◆ Input data ◆
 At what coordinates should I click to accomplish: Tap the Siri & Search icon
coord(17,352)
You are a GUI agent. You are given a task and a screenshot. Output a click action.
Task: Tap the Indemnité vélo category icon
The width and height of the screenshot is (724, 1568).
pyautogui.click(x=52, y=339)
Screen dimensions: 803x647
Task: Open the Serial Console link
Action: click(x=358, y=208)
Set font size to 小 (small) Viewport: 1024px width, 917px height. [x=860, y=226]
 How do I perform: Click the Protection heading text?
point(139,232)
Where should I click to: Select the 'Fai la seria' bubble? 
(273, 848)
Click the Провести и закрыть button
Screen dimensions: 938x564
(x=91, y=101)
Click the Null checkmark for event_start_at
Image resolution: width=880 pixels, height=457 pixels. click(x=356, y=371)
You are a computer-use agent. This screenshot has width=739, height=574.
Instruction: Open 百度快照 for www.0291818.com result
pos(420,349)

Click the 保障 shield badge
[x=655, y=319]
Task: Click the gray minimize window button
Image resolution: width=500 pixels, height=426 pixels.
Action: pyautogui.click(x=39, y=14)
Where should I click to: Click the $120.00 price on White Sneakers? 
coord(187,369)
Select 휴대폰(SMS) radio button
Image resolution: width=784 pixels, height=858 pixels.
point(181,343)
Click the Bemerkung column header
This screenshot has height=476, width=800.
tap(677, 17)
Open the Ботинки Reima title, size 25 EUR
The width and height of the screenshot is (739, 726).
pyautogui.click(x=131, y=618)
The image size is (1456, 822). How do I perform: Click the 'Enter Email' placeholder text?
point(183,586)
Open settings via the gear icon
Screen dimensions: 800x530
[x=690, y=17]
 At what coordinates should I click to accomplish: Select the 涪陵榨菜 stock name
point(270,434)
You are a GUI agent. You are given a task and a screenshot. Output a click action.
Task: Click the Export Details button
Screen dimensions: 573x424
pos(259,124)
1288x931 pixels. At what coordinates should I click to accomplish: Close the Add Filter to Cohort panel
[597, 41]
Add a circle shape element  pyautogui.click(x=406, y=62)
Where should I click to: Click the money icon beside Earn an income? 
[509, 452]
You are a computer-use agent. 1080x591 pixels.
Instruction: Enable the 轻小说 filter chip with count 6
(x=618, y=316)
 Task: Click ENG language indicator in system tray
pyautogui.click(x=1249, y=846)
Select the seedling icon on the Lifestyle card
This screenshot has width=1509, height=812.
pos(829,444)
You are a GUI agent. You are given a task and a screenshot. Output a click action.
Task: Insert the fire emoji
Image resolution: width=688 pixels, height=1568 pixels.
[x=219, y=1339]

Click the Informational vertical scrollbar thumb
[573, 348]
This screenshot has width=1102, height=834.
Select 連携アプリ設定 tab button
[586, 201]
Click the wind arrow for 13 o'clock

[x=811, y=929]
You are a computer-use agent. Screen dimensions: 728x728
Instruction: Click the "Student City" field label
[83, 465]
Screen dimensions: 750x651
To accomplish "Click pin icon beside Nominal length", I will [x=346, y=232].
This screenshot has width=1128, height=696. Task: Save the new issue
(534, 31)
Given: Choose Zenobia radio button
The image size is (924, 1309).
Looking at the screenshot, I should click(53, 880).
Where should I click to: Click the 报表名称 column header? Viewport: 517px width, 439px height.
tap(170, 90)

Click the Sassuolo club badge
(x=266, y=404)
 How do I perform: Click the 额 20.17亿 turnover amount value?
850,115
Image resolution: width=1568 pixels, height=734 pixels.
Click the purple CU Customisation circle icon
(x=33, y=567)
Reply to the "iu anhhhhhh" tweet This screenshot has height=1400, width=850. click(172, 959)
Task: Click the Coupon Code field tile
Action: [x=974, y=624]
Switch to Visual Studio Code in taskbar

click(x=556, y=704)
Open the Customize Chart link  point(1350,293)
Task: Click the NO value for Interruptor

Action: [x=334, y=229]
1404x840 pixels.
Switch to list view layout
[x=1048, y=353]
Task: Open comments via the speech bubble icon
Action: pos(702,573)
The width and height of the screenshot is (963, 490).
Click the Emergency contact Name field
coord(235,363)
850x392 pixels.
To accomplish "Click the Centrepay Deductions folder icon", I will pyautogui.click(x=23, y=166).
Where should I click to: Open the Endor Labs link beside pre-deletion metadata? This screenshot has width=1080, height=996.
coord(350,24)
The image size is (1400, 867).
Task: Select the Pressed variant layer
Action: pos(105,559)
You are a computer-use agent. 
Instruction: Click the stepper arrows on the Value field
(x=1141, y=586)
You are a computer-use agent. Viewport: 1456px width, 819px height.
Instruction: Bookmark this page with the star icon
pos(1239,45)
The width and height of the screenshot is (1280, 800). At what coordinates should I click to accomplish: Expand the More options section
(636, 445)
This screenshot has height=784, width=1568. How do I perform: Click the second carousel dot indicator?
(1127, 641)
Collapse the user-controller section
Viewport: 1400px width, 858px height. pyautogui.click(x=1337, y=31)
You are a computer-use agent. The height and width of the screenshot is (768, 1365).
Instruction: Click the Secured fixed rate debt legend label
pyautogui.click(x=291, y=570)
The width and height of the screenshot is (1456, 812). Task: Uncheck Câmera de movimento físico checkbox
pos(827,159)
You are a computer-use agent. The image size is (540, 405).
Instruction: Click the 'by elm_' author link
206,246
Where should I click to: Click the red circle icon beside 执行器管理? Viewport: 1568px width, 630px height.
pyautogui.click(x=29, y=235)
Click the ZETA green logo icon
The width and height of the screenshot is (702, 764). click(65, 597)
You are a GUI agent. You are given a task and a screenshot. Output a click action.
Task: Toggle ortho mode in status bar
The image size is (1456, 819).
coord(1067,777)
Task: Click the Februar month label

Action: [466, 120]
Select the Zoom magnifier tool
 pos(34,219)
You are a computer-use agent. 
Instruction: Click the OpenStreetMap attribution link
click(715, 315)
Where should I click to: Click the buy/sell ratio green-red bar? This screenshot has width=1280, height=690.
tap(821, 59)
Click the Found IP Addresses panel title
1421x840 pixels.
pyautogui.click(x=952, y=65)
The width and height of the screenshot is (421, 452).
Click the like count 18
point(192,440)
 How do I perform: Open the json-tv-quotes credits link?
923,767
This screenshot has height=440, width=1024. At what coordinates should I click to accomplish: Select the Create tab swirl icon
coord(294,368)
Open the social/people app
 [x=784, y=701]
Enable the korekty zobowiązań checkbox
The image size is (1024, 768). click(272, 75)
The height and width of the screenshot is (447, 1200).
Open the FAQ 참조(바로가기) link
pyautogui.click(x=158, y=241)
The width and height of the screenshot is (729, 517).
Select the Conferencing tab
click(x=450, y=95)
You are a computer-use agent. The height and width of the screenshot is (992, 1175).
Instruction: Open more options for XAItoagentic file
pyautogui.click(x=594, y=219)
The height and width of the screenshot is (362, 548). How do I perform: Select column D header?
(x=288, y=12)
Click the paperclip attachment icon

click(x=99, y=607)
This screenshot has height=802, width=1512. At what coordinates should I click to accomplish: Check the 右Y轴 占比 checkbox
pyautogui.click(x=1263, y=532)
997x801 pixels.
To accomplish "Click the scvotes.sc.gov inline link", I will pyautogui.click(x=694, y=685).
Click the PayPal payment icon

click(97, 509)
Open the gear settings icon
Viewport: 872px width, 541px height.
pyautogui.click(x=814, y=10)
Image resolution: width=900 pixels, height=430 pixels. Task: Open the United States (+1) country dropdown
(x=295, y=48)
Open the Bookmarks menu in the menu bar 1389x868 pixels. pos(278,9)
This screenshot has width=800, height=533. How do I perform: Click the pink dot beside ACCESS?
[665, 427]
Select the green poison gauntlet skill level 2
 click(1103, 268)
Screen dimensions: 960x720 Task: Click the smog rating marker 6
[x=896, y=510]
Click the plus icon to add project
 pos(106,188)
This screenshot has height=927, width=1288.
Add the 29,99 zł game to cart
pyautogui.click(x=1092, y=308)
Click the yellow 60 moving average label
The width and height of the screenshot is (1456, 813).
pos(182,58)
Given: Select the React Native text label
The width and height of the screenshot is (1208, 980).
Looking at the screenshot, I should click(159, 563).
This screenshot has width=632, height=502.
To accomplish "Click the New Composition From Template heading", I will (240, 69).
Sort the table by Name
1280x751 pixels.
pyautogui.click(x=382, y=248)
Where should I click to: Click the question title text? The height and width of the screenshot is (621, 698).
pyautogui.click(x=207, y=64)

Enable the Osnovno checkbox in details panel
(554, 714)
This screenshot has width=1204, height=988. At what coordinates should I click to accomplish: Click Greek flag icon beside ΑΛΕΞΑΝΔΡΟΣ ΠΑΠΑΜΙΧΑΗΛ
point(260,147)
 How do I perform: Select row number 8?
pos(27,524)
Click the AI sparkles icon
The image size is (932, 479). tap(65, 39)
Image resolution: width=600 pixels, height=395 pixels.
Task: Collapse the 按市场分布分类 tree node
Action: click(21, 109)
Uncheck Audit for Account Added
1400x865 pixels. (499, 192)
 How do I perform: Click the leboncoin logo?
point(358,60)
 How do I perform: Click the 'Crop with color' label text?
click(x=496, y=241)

◆ Objective ◆
Retype everything from the line containing "Click the Null checkmark for event_start_at" down to the line containing "Action: pyautogui.click(x=39, y=14)", both included.

◆ Correct result ◆
Click the Null checkmark for event_start_at
Image resolution: width=880 pixels, height=457 pixels. click(x=356, y=371)
You are a computer-use agent. This screenshot has width=739, height=574.
Instruction: Open 百度快照 for www.0291818.com result
pos(420,349)

Click the 保障 shield badge
[x=655, y=319]
Task: Click the gray minimize window button
Image resolution: width=500 pixels, height=426 pixels.
Action: pyautogui.click(x=39, y=14)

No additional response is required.